### ACTION ITEM
Copy all lines below that use the word "blue".

*** Opening RECORDS SHOWN ***

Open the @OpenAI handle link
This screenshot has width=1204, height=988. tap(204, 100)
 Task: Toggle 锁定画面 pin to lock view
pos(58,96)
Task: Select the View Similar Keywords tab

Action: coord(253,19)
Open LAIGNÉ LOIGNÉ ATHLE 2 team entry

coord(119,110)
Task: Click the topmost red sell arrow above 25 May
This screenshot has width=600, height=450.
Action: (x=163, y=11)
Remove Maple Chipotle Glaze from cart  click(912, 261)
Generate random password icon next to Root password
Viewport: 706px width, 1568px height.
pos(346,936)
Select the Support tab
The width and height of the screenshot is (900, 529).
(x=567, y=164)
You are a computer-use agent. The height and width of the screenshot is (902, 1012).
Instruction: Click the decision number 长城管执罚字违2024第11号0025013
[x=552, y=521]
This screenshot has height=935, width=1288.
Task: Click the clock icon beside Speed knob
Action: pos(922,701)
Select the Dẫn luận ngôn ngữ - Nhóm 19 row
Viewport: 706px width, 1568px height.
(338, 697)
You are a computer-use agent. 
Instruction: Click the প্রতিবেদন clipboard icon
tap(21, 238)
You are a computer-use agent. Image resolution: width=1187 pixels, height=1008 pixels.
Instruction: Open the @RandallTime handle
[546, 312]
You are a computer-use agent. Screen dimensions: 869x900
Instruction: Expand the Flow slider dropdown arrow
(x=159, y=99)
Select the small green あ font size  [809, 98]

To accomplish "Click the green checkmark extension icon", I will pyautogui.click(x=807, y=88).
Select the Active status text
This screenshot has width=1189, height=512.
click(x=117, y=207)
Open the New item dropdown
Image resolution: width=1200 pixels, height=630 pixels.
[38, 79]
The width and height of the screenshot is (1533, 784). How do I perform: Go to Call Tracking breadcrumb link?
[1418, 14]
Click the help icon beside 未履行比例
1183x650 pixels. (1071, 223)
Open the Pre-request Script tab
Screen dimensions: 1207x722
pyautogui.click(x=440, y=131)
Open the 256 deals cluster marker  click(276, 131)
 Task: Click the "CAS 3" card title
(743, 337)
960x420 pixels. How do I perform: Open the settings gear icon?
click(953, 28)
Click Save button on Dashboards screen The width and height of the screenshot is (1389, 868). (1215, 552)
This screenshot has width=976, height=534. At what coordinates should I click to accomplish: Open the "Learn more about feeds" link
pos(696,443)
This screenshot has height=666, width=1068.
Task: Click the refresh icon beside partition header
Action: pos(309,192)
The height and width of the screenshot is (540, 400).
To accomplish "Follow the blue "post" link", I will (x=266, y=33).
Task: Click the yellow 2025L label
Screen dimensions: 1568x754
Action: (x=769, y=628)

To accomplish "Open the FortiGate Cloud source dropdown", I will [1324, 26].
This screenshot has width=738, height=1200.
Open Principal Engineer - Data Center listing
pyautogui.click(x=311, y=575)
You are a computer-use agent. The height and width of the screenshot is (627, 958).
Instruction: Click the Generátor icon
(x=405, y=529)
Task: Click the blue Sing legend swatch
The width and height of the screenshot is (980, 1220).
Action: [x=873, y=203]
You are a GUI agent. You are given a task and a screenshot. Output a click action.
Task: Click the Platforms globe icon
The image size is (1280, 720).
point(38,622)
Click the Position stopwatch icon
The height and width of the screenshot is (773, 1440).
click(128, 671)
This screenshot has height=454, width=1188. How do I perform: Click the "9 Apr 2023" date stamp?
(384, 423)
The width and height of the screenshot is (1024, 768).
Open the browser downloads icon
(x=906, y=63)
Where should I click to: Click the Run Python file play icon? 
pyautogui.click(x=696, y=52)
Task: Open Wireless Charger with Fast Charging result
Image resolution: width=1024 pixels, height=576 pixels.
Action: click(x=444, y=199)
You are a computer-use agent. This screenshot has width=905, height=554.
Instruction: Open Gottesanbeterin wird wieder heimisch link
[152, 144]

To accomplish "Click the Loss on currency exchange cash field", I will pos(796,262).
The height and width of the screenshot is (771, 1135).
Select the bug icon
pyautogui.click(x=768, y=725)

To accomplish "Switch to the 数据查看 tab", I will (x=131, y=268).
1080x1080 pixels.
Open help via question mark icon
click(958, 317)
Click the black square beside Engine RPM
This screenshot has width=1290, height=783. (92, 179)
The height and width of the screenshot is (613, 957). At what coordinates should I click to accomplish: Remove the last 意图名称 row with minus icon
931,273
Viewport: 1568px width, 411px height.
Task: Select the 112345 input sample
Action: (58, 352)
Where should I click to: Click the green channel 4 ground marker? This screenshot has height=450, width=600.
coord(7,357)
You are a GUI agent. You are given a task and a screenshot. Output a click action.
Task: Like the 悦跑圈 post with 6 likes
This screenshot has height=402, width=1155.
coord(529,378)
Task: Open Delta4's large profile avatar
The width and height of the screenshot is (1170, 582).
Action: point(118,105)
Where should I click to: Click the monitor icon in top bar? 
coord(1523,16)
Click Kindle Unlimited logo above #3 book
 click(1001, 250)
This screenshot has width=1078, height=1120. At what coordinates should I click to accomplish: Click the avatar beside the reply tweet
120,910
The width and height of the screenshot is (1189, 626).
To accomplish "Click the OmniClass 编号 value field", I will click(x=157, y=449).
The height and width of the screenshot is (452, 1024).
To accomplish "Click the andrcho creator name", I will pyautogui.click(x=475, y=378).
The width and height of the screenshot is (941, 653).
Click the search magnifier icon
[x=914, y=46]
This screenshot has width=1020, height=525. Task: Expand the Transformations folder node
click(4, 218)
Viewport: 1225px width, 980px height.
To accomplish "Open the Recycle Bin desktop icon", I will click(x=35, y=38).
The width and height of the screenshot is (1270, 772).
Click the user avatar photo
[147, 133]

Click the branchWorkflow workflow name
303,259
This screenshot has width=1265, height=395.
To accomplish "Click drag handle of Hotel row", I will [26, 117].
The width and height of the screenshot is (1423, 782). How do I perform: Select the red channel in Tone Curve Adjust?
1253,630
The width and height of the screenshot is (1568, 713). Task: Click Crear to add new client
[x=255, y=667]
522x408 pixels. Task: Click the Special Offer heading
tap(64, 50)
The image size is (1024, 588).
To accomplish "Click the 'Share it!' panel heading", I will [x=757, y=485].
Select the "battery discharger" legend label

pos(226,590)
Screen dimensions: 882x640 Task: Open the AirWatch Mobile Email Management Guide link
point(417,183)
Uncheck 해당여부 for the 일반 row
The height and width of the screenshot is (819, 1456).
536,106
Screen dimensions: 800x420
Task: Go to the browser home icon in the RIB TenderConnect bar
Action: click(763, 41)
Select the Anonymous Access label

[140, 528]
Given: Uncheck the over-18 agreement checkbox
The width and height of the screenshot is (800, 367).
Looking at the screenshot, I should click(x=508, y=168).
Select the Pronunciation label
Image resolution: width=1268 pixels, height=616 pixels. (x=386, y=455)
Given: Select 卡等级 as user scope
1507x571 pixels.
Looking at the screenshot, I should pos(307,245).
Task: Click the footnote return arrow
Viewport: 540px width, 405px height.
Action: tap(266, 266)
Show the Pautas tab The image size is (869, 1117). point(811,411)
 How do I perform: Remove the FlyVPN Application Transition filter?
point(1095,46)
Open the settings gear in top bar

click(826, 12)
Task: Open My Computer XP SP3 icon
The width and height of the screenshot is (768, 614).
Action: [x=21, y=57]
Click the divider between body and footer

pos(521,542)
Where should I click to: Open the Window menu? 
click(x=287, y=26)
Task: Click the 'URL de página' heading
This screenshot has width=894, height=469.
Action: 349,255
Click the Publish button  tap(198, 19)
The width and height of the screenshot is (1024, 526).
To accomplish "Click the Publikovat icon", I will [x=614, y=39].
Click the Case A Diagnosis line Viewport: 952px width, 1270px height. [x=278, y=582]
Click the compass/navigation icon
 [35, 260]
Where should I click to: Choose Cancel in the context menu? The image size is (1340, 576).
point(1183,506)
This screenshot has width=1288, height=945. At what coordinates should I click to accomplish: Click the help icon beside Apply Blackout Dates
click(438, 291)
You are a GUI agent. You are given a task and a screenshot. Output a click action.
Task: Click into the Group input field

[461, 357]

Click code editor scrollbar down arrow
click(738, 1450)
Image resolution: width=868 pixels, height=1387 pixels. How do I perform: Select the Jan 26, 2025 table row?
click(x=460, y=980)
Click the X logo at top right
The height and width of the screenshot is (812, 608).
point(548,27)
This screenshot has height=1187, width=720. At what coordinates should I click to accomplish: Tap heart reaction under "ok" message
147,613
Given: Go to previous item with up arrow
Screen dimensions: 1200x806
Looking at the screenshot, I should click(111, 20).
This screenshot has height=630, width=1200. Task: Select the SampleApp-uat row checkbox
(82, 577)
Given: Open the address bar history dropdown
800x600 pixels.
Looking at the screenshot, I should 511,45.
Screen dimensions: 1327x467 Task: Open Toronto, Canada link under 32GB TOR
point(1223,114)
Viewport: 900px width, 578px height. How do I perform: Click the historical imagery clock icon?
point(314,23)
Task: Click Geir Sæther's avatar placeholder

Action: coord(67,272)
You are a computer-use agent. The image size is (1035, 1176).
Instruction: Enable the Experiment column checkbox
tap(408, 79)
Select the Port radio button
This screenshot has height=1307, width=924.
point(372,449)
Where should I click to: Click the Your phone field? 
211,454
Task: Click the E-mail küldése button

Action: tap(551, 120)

*** Closing RECORDS SHOWN ***

### WORKED SOLUTION
To accomplish "Follow the blue "post" link", I will (x=266, y=33).
Task: Click the blue Sing legend swatch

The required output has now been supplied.